--- START ---

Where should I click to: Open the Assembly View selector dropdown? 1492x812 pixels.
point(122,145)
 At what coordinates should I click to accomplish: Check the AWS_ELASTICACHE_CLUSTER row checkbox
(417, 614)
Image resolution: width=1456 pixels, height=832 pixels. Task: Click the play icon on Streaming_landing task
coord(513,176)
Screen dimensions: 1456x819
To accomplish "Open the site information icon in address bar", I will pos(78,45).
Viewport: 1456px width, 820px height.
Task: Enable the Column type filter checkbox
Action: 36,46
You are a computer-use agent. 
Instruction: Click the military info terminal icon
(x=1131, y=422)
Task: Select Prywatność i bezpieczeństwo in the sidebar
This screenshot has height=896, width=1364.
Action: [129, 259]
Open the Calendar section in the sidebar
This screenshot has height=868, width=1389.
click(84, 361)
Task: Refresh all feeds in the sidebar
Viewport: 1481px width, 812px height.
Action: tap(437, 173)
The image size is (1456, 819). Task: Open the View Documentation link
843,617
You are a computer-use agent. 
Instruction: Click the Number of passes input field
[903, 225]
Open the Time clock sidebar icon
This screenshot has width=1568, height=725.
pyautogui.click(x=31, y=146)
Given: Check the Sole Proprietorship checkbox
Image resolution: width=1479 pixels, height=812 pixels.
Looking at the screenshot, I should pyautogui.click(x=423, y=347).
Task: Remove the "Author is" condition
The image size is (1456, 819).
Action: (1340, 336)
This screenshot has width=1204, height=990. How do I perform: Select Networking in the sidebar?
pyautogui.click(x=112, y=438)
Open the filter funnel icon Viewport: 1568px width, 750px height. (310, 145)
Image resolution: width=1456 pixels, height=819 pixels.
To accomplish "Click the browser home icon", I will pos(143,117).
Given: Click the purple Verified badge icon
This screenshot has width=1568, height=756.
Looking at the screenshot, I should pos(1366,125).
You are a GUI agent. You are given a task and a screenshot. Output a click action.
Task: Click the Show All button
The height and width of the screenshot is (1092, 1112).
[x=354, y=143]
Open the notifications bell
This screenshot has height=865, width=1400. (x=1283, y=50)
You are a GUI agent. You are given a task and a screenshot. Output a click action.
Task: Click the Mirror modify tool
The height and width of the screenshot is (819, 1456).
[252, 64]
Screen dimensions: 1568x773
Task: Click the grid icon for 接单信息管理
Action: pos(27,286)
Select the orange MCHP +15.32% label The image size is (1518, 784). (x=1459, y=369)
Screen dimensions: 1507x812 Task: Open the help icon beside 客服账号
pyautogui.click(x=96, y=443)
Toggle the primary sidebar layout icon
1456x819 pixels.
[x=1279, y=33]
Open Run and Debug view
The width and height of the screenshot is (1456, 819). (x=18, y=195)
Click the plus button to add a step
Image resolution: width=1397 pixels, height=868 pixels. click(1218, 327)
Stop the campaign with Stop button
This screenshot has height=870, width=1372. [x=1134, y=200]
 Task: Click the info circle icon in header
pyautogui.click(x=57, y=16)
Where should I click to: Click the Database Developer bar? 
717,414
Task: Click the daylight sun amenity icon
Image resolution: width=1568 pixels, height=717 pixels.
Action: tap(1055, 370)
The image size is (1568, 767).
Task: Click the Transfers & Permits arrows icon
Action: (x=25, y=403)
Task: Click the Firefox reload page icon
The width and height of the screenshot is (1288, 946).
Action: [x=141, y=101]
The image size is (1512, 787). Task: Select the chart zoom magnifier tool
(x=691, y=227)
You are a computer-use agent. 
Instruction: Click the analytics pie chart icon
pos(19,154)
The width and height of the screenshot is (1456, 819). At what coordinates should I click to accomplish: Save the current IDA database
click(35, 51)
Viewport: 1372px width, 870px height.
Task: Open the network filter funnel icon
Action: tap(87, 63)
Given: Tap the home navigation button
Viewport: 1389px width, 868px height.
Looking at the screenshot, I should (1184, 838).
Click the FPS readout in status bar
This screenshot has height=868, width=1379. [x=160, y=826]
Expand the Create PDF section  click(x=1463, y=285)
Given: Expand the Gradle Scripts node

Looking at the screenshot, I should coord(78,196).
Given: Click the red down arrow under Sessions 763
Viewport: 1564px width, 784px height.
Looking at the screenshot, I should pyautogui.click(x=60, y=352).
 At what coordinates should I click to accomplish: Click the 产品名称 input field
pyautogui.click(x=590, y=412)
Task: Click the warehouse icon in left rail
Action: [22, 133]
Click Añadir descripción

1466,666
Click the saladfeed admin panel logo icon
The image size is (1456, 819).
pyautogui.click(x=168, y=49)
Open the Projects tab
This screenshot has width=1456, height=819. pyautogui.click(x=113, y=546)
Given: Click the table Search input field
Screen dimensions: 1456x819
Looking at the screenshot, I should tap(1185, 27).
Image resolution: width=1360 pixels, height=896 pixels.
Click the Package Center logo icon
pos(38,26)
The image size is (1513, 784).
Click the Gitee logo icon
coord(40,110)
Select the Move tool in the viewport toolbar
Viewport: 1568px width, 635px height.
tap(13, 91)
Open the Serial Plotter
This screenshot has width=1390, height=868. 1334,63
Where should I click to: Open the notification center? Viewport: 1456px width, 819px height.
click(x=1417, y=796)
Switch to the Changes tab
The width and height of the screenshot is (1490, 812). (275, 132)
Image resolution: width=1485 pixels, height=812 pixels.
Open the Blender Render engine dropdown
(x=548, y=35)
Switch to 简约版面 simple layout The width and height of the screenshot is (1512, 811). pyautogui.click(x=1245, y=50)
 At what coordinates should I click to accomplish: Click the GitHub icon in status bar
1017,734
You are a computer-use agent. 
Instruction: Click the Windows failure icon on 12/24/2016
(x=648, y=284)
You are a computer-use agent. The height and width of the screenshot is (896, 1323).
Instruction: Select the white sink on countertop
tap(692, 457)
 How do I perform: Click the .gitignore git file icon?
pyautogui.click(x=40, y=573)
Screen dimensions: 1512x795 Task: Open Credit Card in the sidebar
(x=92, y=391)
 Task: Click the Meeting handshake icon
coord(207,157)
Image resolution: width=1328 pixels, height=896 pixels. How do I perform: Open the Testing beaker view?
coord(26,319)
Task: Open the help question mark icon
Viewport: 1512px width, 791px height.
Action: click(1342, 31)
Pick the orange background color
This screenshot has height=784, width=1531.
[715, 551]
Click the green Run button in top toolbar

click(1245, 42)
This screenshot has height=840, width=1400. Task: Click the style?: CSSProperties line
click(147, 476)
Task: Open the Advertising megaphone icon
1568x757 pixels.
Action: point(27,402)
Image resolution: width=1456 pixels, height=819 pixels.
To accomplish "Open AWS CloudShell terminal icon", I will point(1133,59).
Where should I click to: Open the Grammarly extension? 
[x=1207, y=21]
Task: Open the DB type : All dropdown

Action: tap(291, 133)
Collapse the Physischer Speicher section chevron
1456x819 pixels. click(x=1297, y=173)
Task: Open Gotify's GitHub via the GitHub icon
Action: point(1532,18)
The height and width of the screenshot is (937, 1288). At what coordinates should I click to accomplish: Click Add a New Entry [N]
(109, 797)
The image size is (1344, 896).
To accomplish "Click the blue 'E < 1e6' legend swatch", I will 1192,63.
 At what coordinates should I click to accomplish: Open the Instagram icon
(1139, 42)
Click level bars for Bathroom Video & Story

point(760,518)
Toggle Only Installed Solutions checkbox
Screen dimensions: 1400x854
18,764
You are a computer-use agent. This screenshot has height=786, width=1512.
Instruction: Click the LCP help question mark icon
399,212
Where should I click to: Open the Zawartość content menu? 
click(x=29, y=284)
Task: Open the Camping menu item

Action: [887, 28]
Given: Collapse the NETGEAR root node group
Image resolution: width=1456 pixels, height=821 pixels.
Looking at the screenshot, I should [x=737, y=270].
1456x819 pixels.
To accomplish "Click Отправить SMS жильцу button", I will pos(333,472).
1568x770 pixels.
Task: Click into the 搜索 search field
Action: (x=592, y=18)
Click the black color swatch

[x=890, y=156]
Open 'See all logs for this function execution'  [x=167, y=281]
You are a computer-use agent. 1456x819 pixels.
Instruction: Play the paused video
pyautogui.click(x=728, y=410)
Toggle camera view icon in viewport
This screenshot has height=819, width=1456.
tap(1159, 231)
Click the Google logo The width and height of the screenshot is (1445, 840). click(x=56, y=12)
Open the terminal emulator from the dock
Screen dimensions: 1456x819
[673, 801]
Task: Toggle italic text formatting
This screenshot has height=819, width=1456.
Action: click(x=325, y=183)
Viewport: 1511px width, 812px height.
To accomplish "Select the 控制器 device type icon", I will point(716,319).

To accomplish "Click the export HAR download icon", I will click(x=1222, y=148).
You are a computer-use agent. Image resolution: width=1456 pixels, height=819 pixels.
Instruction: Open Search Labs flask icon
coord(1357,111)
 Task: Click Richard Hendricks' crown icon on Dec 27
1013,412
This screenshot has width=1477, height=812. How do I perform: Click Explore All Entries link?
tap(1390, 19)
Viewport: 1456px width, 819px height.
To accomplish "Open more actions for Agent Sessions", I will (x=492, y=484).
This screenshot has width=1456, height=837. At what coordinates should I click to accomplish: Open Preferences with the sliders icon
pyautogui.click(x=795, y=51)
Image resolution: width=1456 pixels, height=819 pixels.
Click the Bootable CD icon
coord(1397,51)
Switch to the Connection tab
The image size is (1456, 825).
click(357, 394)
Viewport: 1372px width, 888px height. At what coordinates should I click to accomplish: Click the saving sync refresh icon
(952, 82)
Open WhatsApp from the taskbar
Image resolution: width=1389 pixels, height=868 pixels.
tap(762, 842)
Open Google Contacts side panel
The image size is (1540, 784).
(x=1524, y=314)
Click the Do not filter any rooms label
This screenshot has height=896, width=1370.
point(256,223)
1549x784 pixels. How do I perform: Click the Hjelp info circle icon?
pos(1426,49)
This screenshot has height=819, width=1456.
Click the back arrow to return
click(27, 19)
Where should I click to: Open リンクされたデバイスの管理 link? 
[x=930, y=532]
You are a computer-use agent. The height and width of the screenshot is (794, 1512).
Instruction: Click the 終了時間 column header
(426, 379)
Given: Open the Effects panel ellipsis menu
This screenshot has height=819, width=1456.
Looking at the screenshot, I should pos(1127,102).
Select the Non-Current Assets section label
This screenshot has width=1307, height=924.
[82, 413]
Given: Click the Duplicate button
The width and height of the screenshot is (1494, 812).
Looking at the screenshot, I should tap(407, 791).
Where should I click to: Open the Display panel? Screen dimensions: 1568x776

--- END ---

Retype word for word everything in the listing above from the line that holds "Expand the Create" down to the line that holds "Given: Click the red". Keep both end lines and leave out the rest.

Expand the Create PDF section  click(x=1463, y=285)
Given: Expand the Gradle Scripts node

Looking at the screenshot, I should coord(78,196).
Given: Click the red down arrow under Sessions 763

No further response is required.